# What Legendre's Conjecture Implies About the Upper Bound For the Prime Gap Above Any Natural Number

Big O of the square root of n, or big O of n to the power of one half, is what Legendre's conjecture implies about the upper bound for the prime gap above any natural number n, right?

I have seen it expressed as $O(\sqrt{p})$ but what does the p represent? I think p is used to represent any given prime.
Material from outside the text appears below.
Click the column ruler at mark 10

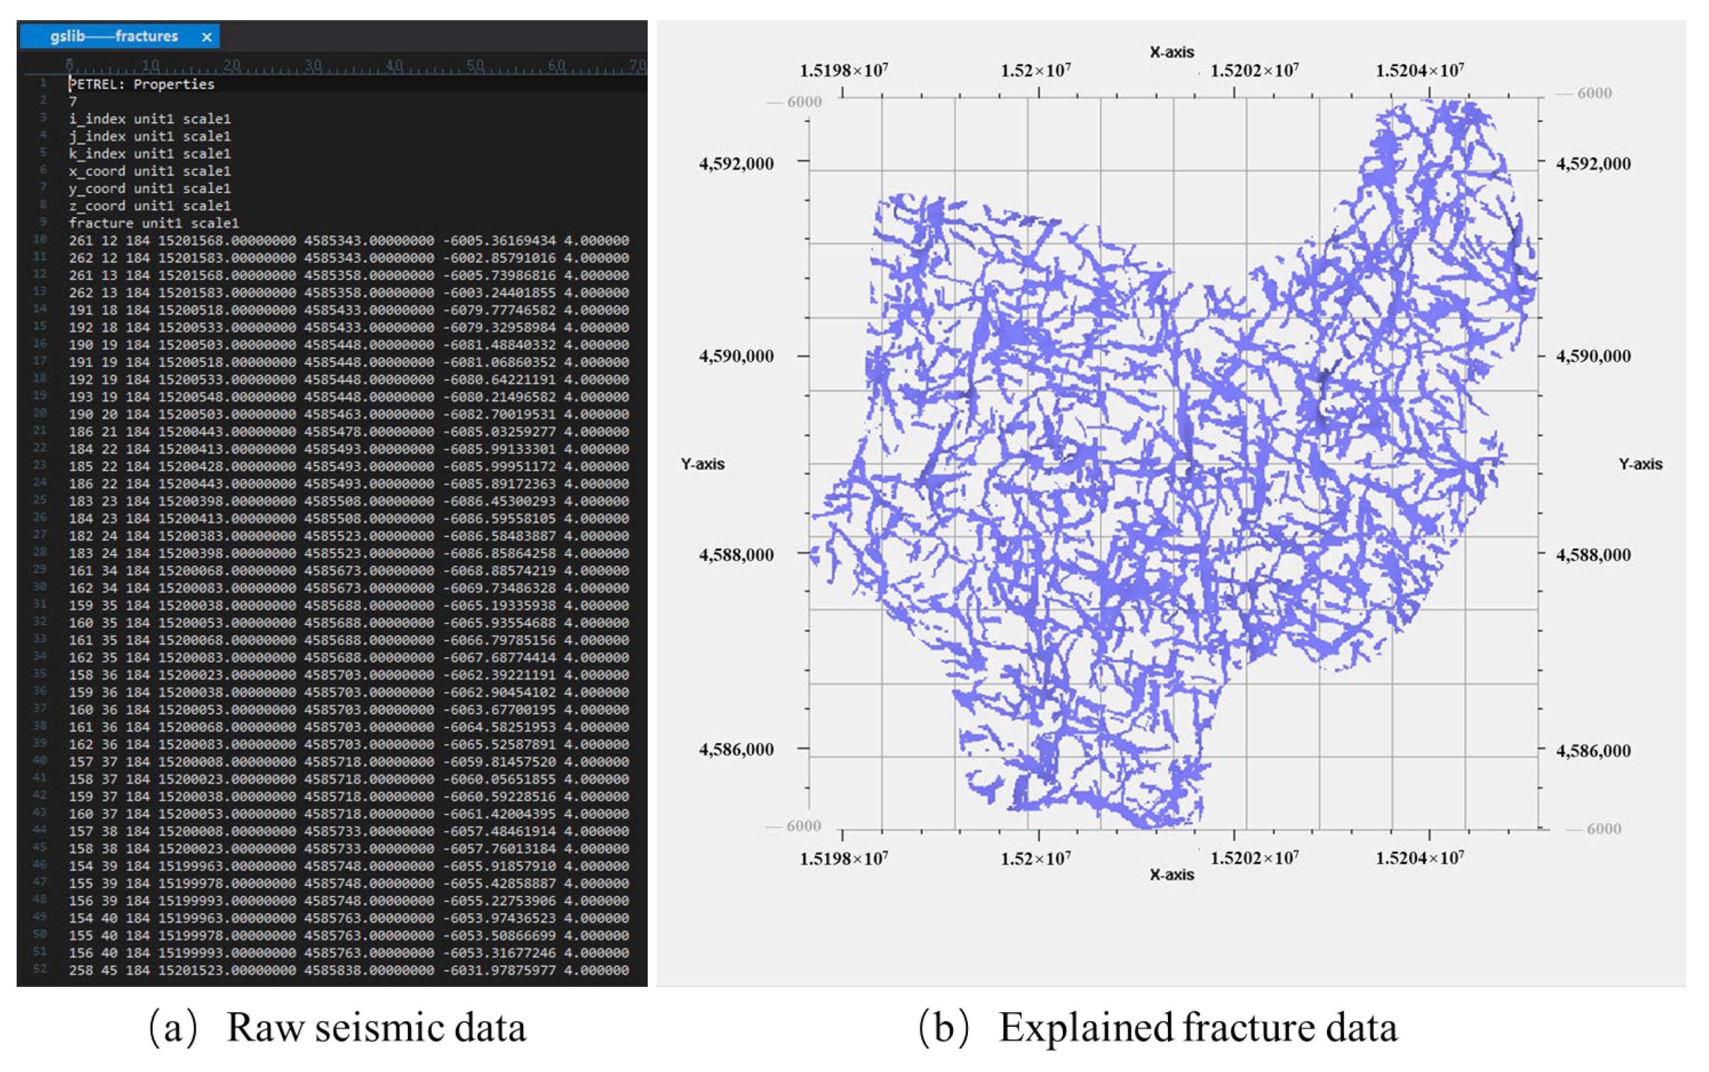(150, 66)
Can we use n to represent any given natural number and express it as $O(\sqrt{n})$ because the gap between any n and the next consecutive prime is bounded so, not only the gap between consecutive primes, assuming Legendre's conjecture?
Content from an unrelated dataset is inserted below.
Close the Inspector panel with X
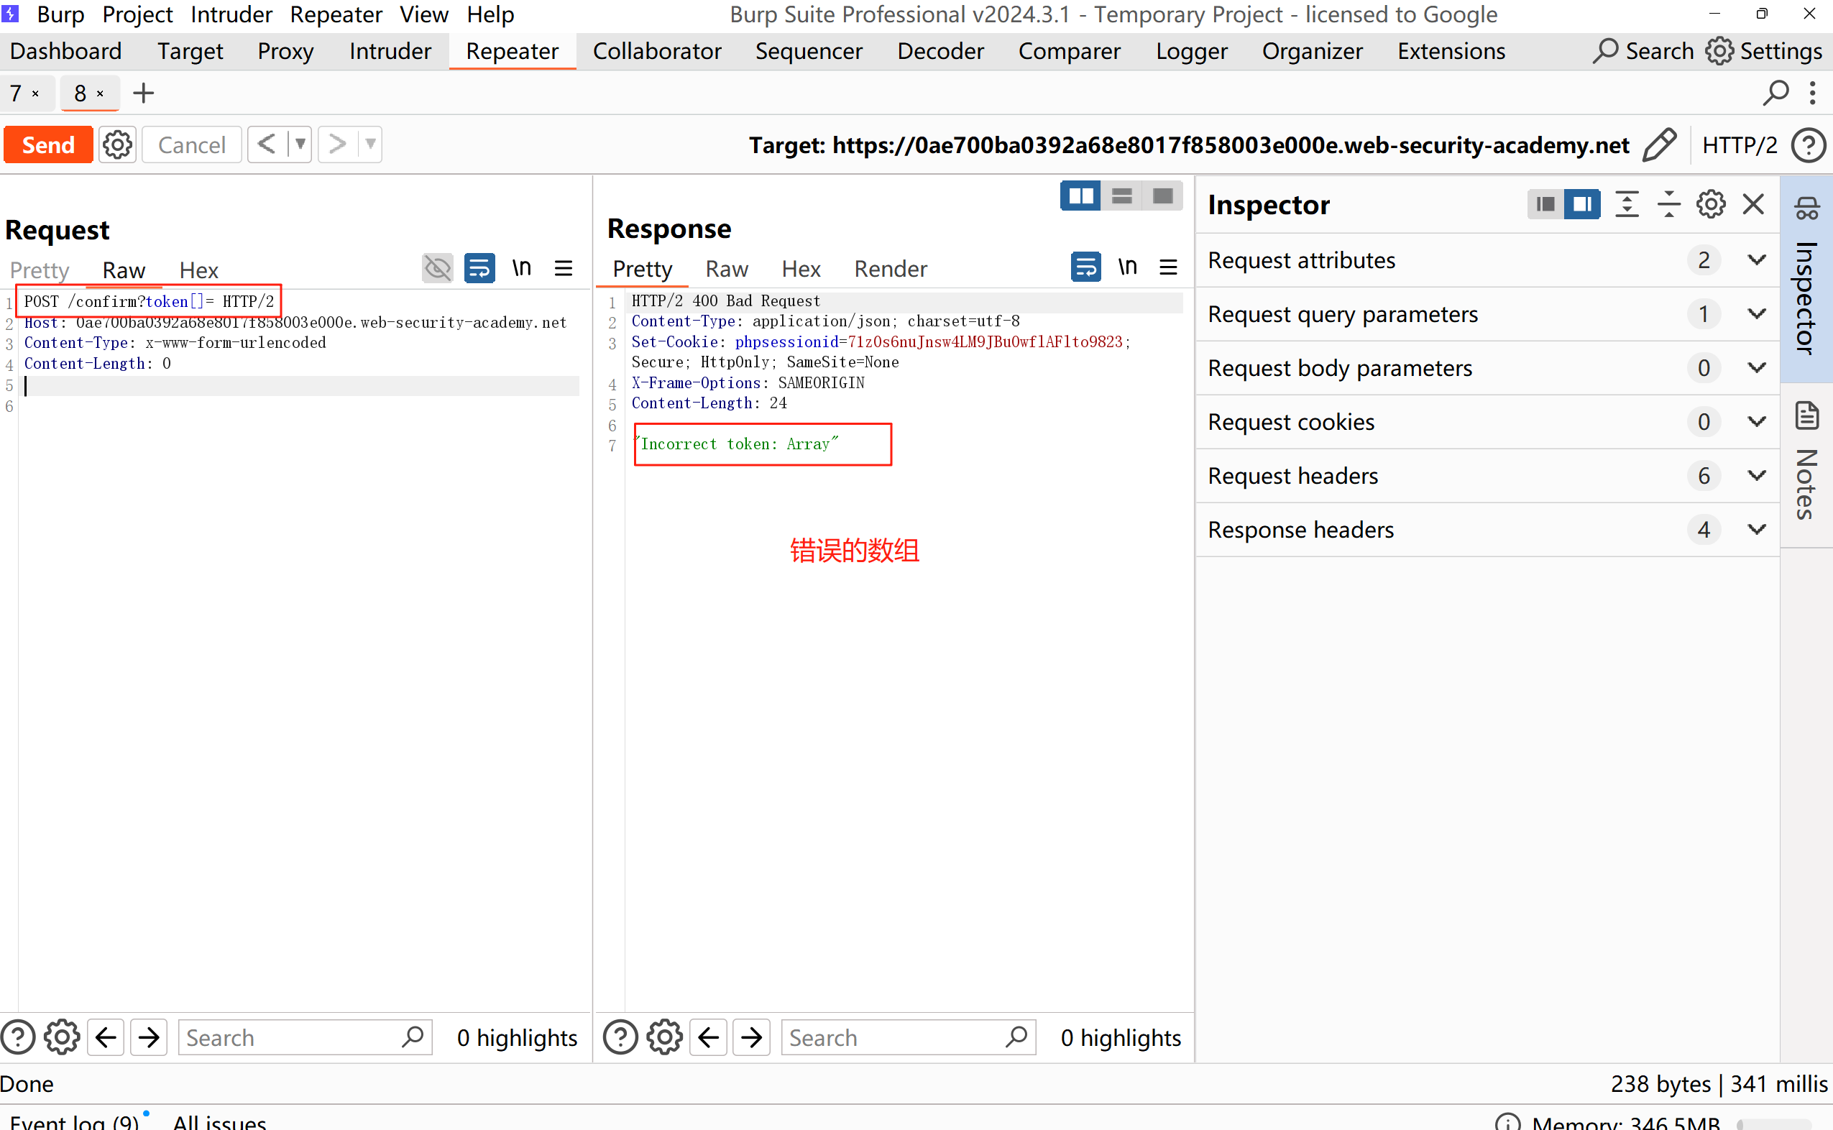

• Let $n$ be any natural number $>1$ and let $p$ be the largest prime not exceeding $n$. Then $\sqrt{p} \le \sqrt{n}$, so if the gap from $p$ to the next prime is $O(\sqrt{p})$ then of course the gap from $n$ to the next prime (which is even smaller) is $O(\sqrt{n})$. – Erick Wong Sep 30 '14 at 15:50

Legendre's conjecture says that there is a prime between two consecutive (positive integer) squares. So between $n^2$ and $(n+2)^2$ there are two squares, so the gap between them is at most $(n+2)^2-n^2=4n+4$ (this can be improved). Let $p$ be the smaller one; then the larger one is at most $p+4n+4\le p+4\sqrt{p}+4$ and thus the gap is at most $4\sqrt{p}+4$.
The big-O notation just lets you ignore the details of what the constant is. $O(\sqrt p)$ means "bounded by a constant factor of $\sqrt p$".